Earnings & Fundamentals
Meta does not report its first quarter until the end of April. Remember that the firm fell short of earnings expectations for the fourth quarter while beating revenue projections. That revenue beat, by the way, came with a 4.5% year over year contraction. For the current quarter, Wall Street is looking for EPS of about $2.00 on revenue of about $27.6B. This would compare to $2.72 for the year ago period on $27.91B, which would come to a year over year contraction of another 1.1%.
Simply put, META is not a growth stock, which is why it trades at "just" 20 times twelve months forward looking earnings. I say "just" because that is still expensive in this market. That said, the firm is still a cash flow beast. For that most recent quarter, META still drove operating cash flow of $14.511B and free cash flow of $5.468B.

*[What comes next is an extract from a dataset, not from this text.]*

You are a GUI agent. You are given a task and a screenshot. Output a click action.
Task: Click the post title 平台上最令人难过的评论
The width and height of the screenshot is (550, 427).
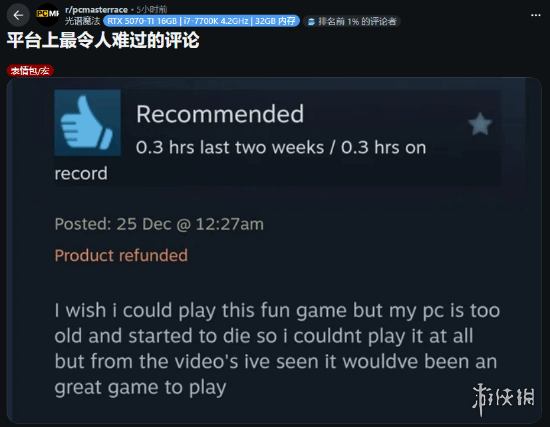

Turning to the balance sheet, META (as of year's end) still had a cash position of $40.738B and current assets of $59.549B. With current liabilities at $27.026B (that includes no short-term debt), the firm ended/started the year with a current ratio of 2.2, which is quite healthy. Total assets amounted to $185.727B, including $21.203B in "goodwill" and other intangibles. At 11% of total assets, I do not see a problem. Total liabilities less equity comes to $60.014B. This includes just $9.923B in long-term debt.
This balance sheet is in darned good shape. No other way to put it.
Wall Street
I have found 13 sell-side analysts that have both opined on META since this memo was released on Tuesday morning and are rated at a minimum of four stars by TipRanks. All 13 rated META as a "buy" or their firm's "buy-equivalent rating. One analyst chose to not set a target price, so we are working with 12 targets.
Across these 12 analysts, the average target price is $246.08 with a high of $305 (Mark Mahaney of Evercore ISI) and a low of $220 (Colin Sebastian of Robert W. Baird). Once omitting these two as potential outliers, the average across the other 10 analysts drops to $242.80.
The Chart
Tuesday's run put the stock up against the early February high of $197. That top was the result of a still unfilled gap up opening in response to the firm's prior guidance regarding the reduction of expenses. This is the apex of what is now the right side of the cup in a cup with handle pattern.
So, buy the stock now? Not so fast. The stock is trading with a $193 handle and the pivot is still up at $197. I would rather buy the stock on momentum after taking that level than just below that spot. The stock seems to have taken the 21-day EMA (exponential moving average) for a nice ride.
That's where I think I am interested in buying any dip should the volatility that we are experiencing this week provide one. So, its $179 or $197, Sarge? Let's say $198. We need to see that pivot break. I'll tell you what. I think that if we can get $198, we can see $226... but not unless the pivot cracks.